> [EXERCISE BRIEF]:
Search the material below for lines containing the string "computer", and copy every one you find.

Top of EXERCISE MATERIAL

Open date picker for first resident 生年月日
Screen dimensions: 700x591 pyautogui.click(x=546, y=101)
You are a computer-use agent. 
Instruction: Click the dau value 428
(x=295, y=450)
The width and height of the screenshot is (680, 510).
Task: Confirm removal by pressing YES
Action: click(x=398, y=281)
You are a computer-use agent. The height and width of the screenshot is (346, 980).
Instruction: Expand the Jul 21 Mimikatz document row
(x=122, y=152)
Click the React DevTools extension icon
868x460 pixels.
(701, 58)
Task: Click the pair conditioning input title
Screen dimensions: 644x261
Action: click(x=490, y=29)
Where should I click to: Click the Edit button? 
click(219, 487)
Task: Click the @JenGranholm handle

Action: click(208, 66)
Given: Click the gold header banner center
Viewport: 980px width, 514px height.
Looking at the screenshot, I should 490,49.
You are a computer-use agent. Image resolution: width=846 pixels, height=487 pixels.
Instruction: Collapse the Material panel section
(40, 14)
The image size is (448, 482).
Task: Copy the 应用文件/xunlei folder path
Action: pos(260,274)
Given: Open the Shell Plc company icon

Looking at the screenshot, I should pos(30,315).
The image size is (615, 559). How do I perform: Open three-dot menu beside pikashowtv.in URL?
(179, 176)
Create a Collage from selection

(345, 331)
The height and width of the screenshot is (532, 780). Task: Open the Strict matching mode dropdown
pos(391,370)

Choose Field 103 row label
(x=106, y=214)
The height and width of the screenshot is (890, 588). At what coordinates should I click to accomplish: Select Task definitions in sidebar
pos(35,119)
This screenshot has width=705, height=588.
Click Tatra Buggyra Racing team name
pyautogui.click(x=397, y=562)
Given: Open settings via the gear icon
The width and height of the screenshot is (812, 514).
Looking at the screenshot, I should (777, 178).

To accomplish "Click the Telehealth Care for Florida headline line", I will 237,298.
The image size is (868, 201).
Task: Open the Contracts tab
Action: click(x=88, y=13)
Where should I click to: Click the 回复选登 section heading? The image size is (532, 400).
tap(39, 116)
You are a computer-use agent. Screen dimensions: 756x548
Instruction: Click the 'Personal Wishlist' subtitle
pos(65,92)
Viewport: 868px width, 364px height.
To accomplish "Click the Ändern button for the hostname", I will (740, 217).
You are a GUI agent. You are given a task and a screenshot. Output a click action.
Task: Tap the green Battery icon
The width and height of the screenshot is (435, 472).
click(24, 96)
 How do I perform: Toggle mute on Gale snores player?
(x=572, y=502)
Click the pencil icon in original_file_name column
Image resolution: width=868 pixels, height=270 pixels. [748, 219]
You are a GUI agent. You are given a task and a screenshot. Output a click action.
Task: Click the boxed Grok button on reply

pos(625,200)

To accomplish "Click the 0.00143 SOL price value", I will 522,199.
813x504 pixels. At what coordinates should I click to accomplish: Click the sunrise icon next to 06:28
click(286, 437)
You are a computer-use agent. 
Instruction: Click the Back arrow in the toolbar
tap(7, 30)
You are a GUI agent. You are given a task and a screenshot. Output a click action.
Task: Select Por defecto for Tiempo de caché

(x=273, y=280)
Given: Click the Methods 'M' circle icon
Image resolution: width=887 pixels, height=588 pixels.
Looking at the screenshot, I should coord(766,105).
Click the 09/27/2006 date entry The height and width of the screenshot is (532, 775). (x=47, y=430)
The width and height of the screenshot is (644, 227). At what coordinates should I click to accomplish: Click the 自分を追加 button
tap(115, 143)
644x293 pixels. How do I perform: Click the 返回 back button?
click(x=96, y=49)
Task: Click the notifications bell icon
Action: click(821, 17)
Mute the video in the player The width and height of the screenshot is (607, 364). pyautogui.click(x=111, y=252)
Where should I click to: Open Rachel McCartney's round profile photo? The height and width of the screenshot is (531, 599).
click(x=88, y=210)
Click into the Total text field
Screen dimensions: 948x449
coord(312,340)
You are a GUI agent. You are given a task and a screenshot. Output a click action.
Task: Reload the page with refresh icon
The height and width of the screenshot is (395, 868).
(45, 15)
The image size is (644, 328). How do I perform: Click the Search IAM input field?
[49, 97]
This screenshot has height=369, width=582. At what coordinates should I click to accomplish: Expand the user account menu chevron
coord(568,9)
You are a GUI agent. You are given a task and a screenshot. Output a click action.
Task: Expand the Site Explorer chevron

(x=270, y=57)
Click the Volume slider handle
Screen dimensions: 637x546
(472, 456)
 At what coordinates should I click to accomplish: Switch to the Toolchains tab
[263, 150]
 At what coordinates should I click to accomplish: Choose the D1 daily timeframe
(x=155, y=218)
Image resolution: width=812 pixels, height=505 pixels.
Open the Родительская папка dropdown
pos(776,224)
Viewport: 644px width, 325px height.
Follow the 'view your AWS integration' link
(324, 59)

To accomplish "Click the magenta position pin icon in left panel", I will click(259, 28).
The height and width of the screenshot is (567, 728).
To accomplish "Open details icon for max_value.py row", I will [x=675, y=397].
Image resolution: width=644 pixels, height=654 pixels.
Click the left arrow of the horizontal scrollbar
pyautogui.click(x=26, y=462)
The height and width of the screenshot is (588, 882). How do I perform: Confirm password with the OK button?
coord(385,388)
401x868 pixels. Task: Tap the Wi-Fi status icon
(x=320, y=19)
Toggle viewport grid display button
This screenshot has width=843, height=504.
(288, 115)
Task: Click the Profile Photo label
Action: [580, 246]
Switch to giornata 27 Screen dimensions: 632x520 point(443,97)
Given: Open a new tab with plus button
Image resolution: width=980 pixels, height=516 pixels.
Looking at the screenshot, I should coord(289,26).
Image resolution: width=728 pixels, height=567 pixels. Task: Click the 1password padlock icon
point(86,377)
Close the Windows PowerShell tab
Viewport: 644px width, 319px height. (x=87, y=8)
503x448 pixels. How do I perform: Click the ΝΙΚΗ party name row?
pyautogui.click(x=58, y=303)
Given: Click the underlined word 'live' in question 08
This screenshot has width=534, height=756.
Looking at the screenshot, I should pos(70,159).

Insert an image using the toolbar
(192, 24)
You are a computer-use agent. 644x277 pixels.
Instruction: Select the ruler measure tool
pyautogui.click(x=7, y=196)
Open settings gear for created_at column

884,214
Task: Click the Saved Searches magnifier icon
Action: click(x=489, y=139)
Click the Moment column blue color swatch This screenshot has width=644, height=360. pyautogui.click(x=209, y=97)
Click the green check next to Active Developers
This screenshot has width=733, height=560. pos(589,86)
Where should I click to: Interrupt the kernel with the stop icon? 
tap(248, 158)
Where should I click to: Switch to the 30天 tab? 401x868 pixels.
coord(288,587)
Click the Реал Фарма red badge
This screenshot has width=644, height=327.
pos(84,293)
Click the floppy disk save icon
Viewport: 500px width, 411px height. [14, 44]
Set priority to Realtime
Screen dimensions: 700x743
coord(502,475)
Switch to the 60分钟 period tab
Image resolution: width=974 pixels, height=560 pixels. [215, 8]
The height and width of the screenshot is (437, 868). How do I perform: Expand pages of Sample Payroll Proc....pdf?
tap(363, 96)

Bottom of EXERCISE MATERIAL

> [YOUR RESPONSE]:
You are a computer-use agent. 
You are a computer-use agent. The height and width of the screenshot is (346, 980).
You are a computer-use agent. Image resolution: width=846 pixels, height=487 pixels.
You are a computer-use agent. Screen dimensions: 756x548
You are a computer-use agent. 
You are a computer-use agent. 644x277 pixels.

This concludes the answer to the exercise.